O presidente do Supremo Tribunal Federal (STF), Edson Fachin, determinou que os ministros Alexandre de Moraes e André Mendonça, além do procurador-geral da República, Paulo Gonet, e do diretor-geral da Polícia Federal, Andrei Rodrigues, apresentem esclarecimentos em até cinco dias úteis. A medida foi tomada após a repercussão de um relatório da PF relacionado às investigações sobre o Banco Master e que menciona Moraes. O documento foi registrado no STF como uma petição, e Fachin pretende reunir mais informações antes de decidir se o assunto deve ser analisado pelo plenário.

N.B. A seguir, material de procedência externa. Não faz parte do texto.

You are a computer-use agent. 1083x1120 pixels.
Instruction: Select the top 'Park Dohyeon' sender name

Entre os pontos que o presidente da Corte quer esclarecer estão a possibilidade de acesso indevido a informações sigilosas durante as investigações e os critérios que levaram à inclusão de determinados nomes no material produzido pela Polícia Federal. Fachin também citou dúvidas surgidas após manifestação da Procuradoria-Geral da República, que recomendou o arquivamento do relatório e considerou inválidas as provas. Mendonça, relator das apurações envolvendo suspeitas de fraudes no Banco Master, havia solicitado que os indícios relacionados a Moraes fossem discutidos pelos demais ministros do Supremo.

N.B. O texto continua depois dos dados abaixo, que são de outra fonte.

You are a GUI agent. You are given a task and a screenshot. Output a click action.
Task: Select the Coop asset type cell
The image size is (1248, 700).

A decisão foi divulgada em meio ao aumento da tensão entre integrantes da Corte. Moraes determinou a inclusão de Mendonça no inquérito das fake news, atribuindo ao colega suspeitas de improbidade administrativa, abuso de autoridade e crime de responsabilidade. Segundo Moraes, Mendonça teria atuado por razões pessoais e políticas ao supostamente direcionar diligências da PF contra ele, acusação que ainda será objeto de apuração. Após receber as manifestações solicitadas, Fachin deverá decidir se leva a controvérsia para deliberação do plenário do STF.